Update your meteor-node-stubs dependency!

denyhs · April 1, 2024, 2:44pm

A Galaxy client complained about a severe issue with our meteor-node-stubs packages.

Inside meteor-node-stubs, we had a package called crypto-browserify, which had a dependency called browserify-sign with a big vulnerability.

The problem was this crypto-browserify didn’t have an update in 6 years!

To fix this, I forked its repository into our meteor-compat organization and published a new updated version of the crypto-browserify in our meteorjs npm organization, now called @meteorjs/crypto-browserify.

So, just for the sake of it, make sure to update your meteor-node-stub dependency by running:

meteor npm i meteor-node-stubs@1.2.8

brianlukoff · April 1, 2024, 6:59pm

I’m getting errors importing node modules on the client that worked with the old version – e.g.:

import path from 'path';

used to work in the browser but now throws an error.

denyhs · April 1, 2024, 7:26pm

Are you getting this locally? Can you reproduce this consistently?

I’m not sure what could cause this. And I didn’t get anything like this on my tests…

If you’re able to create a reproduction, it would be great.

xet7 · April 1, 2024, 7:33pm

@denyhs

I’m also getting error: No route for path: /

This is with flowrouter.

Building info is at Emoji · wekan/wekan Wiki · GitHub

Then I just installed this new npm package version, and got that error.

brianlukoff · April 1, 2024, 7:35pm

No problem – I am able to reproduce by creating a new app with meteor create (selecting the “minimal” option) and then adding this to the top of main.js:

import path from 'path';

Then I get this error in the console when running the app:

xet7 · April 1, 2024, 7:35pm

@denyhs

I would appreciate a lot, if some could help with upgrades to newest Meteor 3.0 and newest dependencies.

There is some PR about some updates at wekan repo, but it’s incomplete.

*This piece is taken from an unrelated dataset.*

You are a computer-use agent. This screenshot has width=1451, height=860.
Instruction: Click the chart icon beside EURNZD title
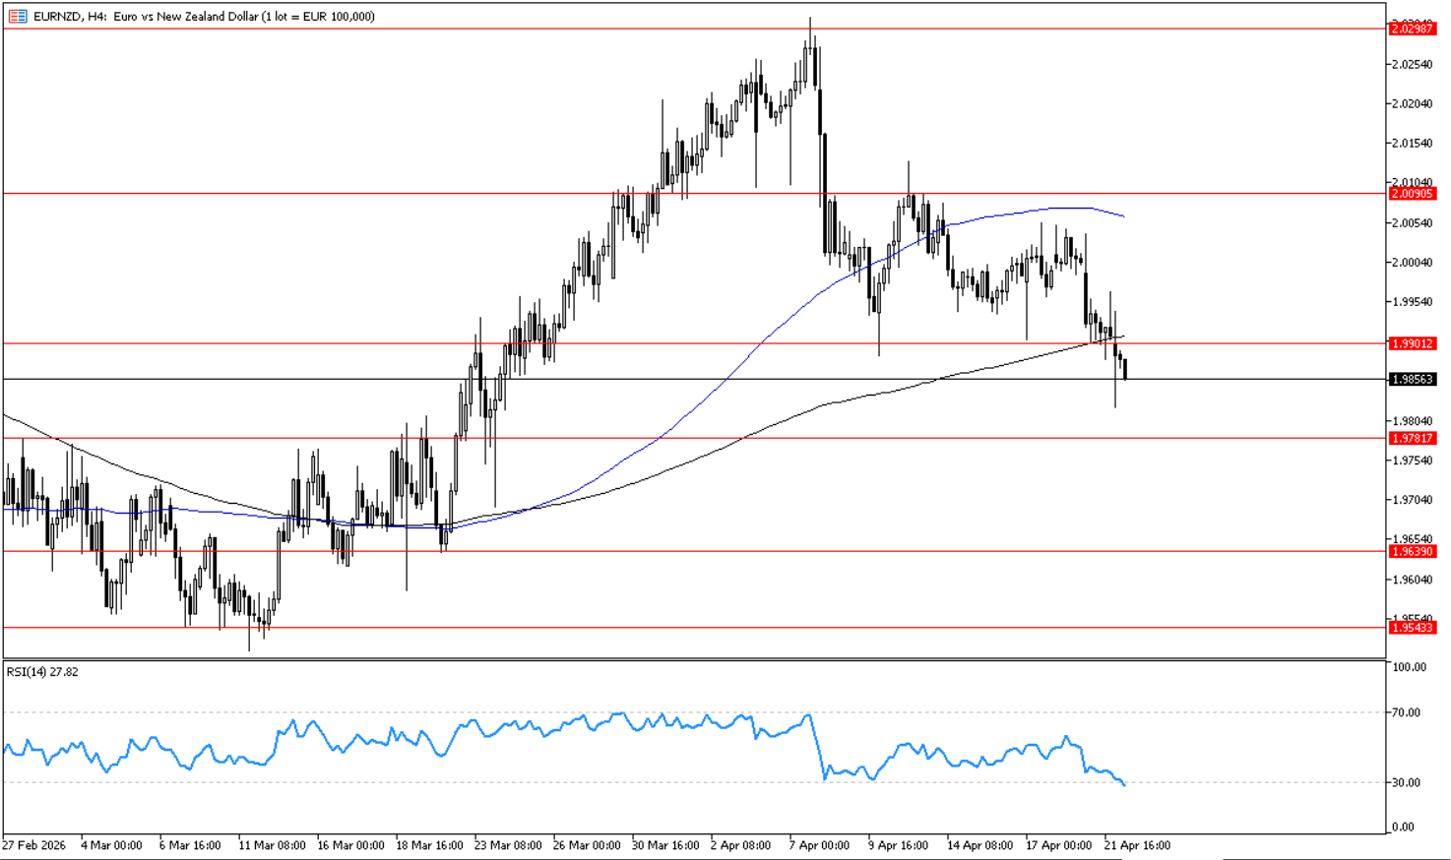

I’m not even able to upgrade to newest Meteor 2 without breaking creating new board.

DanielDornhardt · April 2, 2024, 1:04pm

Hi, just to throw our vote in the hat here too, our CI pipeline updated to the latest version of meteor-node-stubs too on the weekend because of our “flexiple” pinning to the major version, and it also brakes our build…

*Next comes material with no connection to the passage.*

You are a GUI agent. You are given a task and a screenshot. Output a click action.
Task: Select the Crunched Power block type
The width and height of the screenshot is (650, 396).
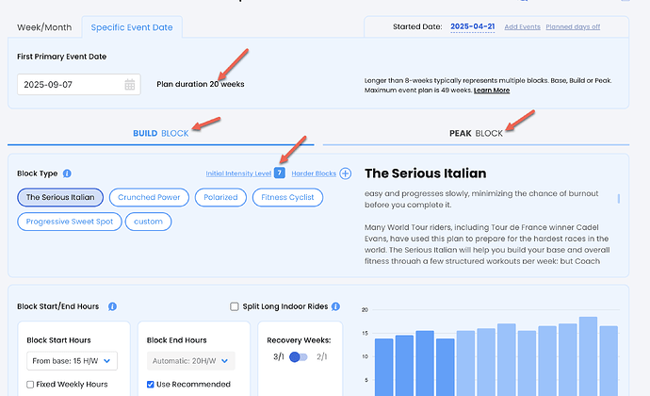149,197

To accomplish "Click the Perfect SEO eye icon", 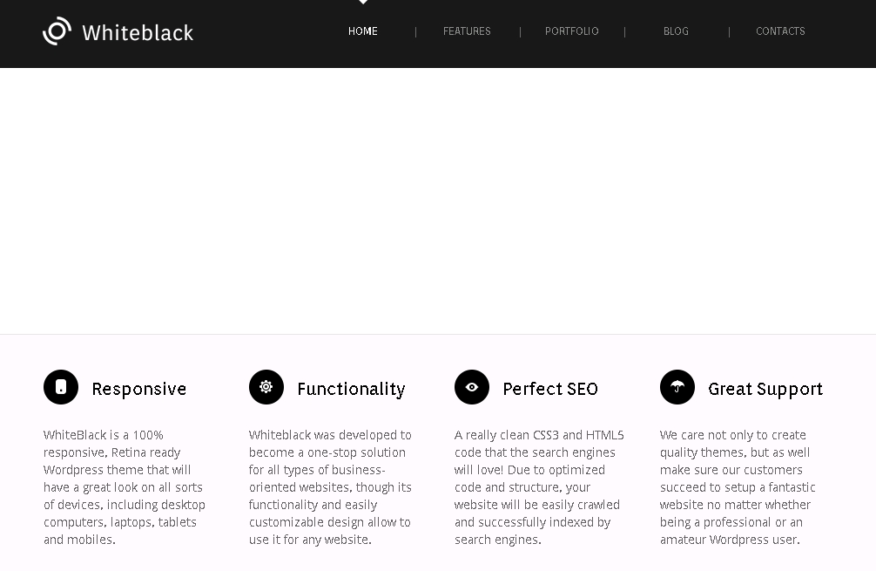I will 472,387.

For our pipeline we’ll roll back now as it’s unlikely that it’s exploitable, but a fix would be required for us to release again then.

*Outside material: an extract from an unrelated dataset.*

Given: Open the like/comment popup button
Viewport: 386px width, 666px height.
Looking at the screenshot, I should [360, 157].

Thank you for trying to prevent the security issue though @denyhs !

storyteller · April 2, 2024, 2:07pm

Getting Uncaught Error: Cannot find module 'os' with this update and Meteor can’t start on client with React.

denyhs · April 2, 2024, 3:14pm

Can you guys try again, but now with version 1.2.9? It looks like it was a package-lock issue. cc @brianlukoff @storyteller @DanielDornhardt @xet7

denyhs · April 2, 2024, 3:20pm

Can you create a post listing these packages?

I can, of course, try to help as much as I’m able to, but the community can also give a hand!

brianlukoff · April 2, 2024, 3:34pm

Thanks – looks good now!

DanielDornhardt · April 2, 2024, 3:50pm

LGTM too! Thank you @denyhs !

I’ve tried it locally & will put it into our pipeline now, if you hear nothing it probably works

xet7 · April 2, 2024, 11:07pm

@denyhs

Thanks! Released WeKan 7.42 to Snap Candidate, Docker, Kubernetes, Source Bundle. Snap Candidate has automatic updates.

denyhs · April 8, 2024, 6:29pm

Hey @xet7, I think it’ll be better if you create a post in the help category describing what you need and how people can help.

It will be easier for people to jump in and try to help, and it will have more exposure than here.